Seragam biasanya disematkan pada sesuatu yang sama jenisnya, sama ragamnya. Namun dalam keseharian, lebih sering dipakai dalam menyebut perangkat pakaian standar yang dikenakan oleh anggota sebuah organisasi atau kelompok, ketika yang bersangkutan beraktifitas pada organisasi atau kelompok tersebut.
Konon, salah satu pengguna awal seragam sebagai sebuah pakaian adalah tentara Kekaisaran Romawi. Belakangan, seragam dikenakan oleh angkatan bersenjata dan organisasi layaknya militer seperti polisi atau satuan pengamanan. Selain itu, juga pelajar atau siswa, hingga sebagian mahasiswa. Selain itu, ada juga pengguna seragam diluar dari yang disebutkan sebelumnya. seperti misalnya di Indonesia, seragam digunakan oleh Pegawai Negeri sipil, pegawai layanan masyarakat seperti rumah sakit, misalnya, bahkan penghuni penjara di beberapa negara. Dalam bidang olah raga, terutama yang mempertandingkan kelompok atau regu, seragam juga digunakan. Sepakbola, basket atau volley merupakan, beberapa contoh.

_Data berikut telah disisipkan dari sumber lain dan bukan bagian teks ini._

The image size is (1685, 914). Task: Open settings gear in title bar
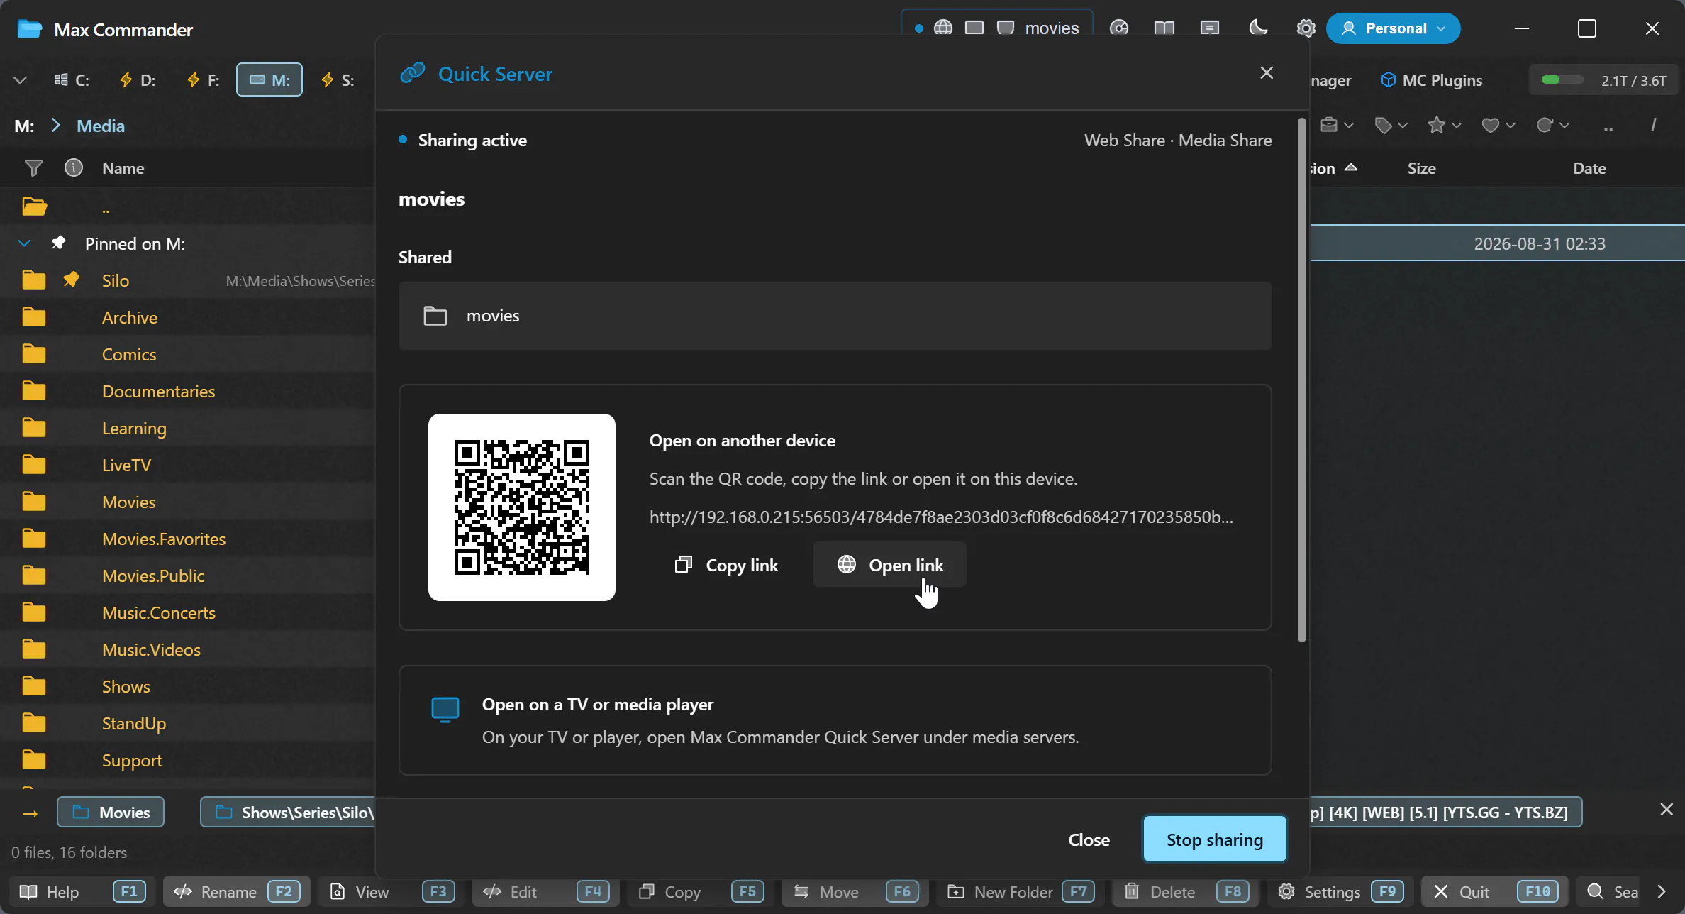pyautogui.click(x=1306, y=28)

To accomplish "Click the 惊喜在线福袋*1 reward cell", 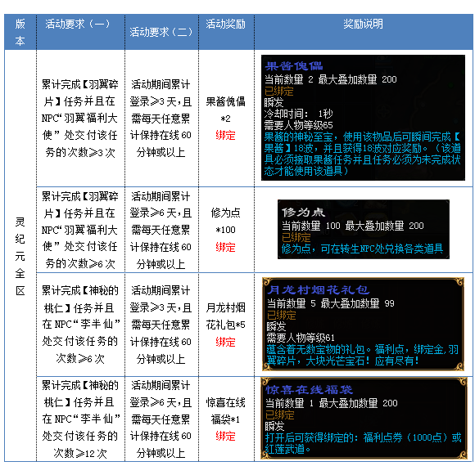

Sesuai namanya yang menunjukkan kesamaan ragam, seragam memiliki beberapa pengaruh kepada pemakainya. Sebutlah misalnya rasa bangga. Masih lekat dalam ingatan bagaimana stadion utama Senayan, dipenuhi oleh ribuan penonton yang menggunakan kaos atau pakaian berwarna merah sesuai warna seragam tim nasional sepakbola kita saat bertanding dalam kejuaraan sepakbola Asia Tenggara. Aku yakin, tidak ada rasa lain selain rasa bangga mengenakannya. meski akhirnya tim nasional yang didukung harus mengakui keunggulan lawan.
Pengaruh berikutnya adalah, rasa setia kawan. Solodaritas! Pada masa lalu dimana penduduk kota Jakarta hampir setiap hari melihat tawuran antara pelajar, aku pikir rasa itulah yang muncul diantara pelajar yang tawuran itu. Bagaimana sebuah tawuran terjadi, hanya karena pertengkaran kecil diantara dua orang pelajar (sekadar menyebut contoh) dari dua sekolah berbeda, sehingga ‘terpaksa’ melibakan puluhan bahkan ratusan pelajar lain. Pernah muncul wacana untuk meniadakan seragam pelajar untuk meminimalkan tawuran yang terjadi.
Pengaruh berikutnya, mungkin adalah perasaan setara. Bagaimana seorang kopral atau prajurit dengan pangkat paling rendah dalam militer atau kepolisiam, menggunakan pakaian yang sama warna dan bahannya dengan pemimpinnya yang berpangkat jenderal!Pembeda mereka hanyalah pangkat yang tersemat di pundak atau lengan masing-masing.
Setidaknya, dari tiga pengaruh yang mungkin ditimbulkan dari penggunaan seragam tersebut, sangat masuk akal apabila beberapa perusahaan mengikuti dan membuat kebijakan penggunaan seragam kepada karyawannya. Diharapkan, apabila seluruh anggota organisasi (perusahaan dalam hl ini) menggunakan seragam yang sama tanpa ada pembedaan, rasa solidaritas, rasa setara dan rasa bangga telah menjadi bagian dari perusahaan. Tentu saja dengan catatan, bahwa semua anggota organisasi menggunakannya dengan sukarela tanpa ada kesan terpaksa.